Wednesday, July 15, 2009

Menzie Chinn takes on stimulus and forecasting: Part 2

I linked favorably to a post by Menzie about the stimulus a little while ago and said:

I'm not sure if I agree with the last parenthetical sentence. If GDP is a percentage point lower than what was expected conditioning on the expected passage of the stimulus, why does that mean that "individuals who ascribe the worse-than-expected performance of the economy to the stimulus package cannot look to the ex post GDP realizations for support for their arguments"? In fact, I don't see how it supports either a pro or anti-stimulus argument. GDP could be worse than expected because the economy was worse than the consensus, the stimulus did not live up to the Obama administration's expectations, or the very, very small chance the stimulus had a negative effect (none of these are mutually exclusive). Menzie makes a good point when he states that very little of the stimulus was spent in Q1, and thus should have little effect on Q1 GDP. I can see how that means it's not right to look at Q1 numbers and conclude the stimulus was ineffective, but not the logical conclusion Menzie makes.
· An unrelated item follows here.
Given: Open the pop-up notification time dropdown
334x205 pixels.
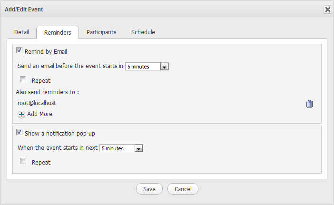Looking at the screenshot, I should (x=121, y=148).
Menzie replied via the comment board on his blog and said this:

As of early Feb., one has an information set incorporating passage of the stimulus bill, if not with 100% certainty, then pretty high. Then you have the actual realization of GDP. You can decompose the "surprise" into a part that it "new" information regarding the state of the economy, and "new" information regarding stimulus composition and effectiveness. I set the new information regarding the latter at near zero. You could try your own decomposition; I'd welcome finding out your conclusions.
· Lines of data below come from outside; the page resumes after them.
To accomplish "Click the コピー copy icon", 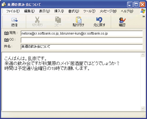I will (58, 20).
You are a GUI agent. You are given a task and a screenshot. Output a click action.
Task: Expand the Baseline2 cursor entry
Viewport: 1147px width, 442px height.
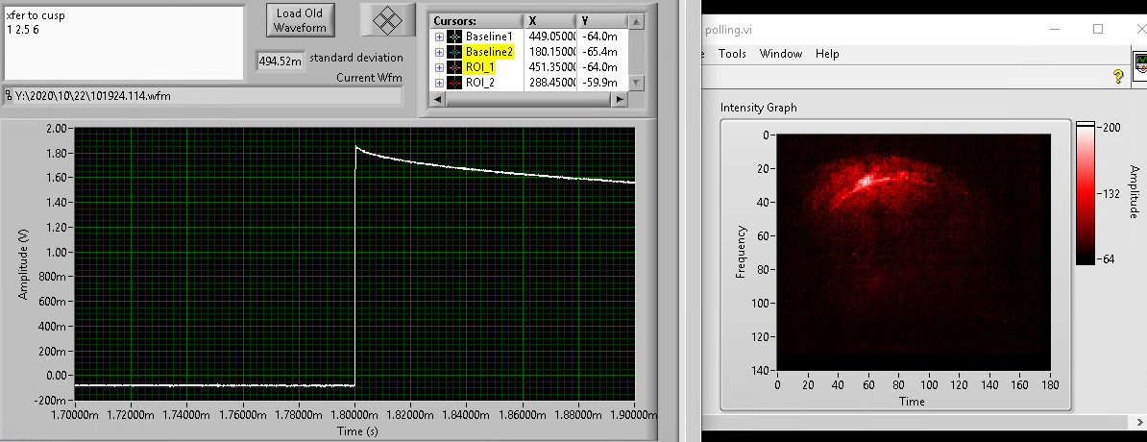440,52
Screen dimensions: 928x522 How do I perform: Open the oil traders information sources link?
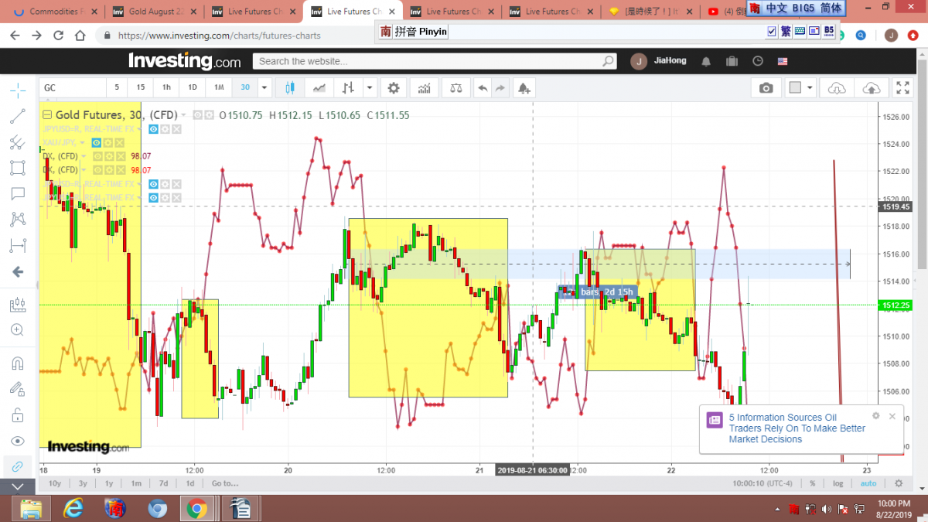(797, 428)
Thanks to Menzie for the reply. I understood the major point of his augment, but got a little confused with his conclusion. I said, "... he states that very little of the stimulus was spent in Q1, and thus should have little effect on Q1 GDP. I can see how that means it's not right to look at Q1 numbers and conclude the stimulus was ineffective..." From what Menzie said in his reply, I take it that's about what he meant (ie that GDP was lower that what was anticipated was due to errors in forecasting, and not an ineffective stimulus). Sorry Menzie, I guess I misunderstood what you wrote.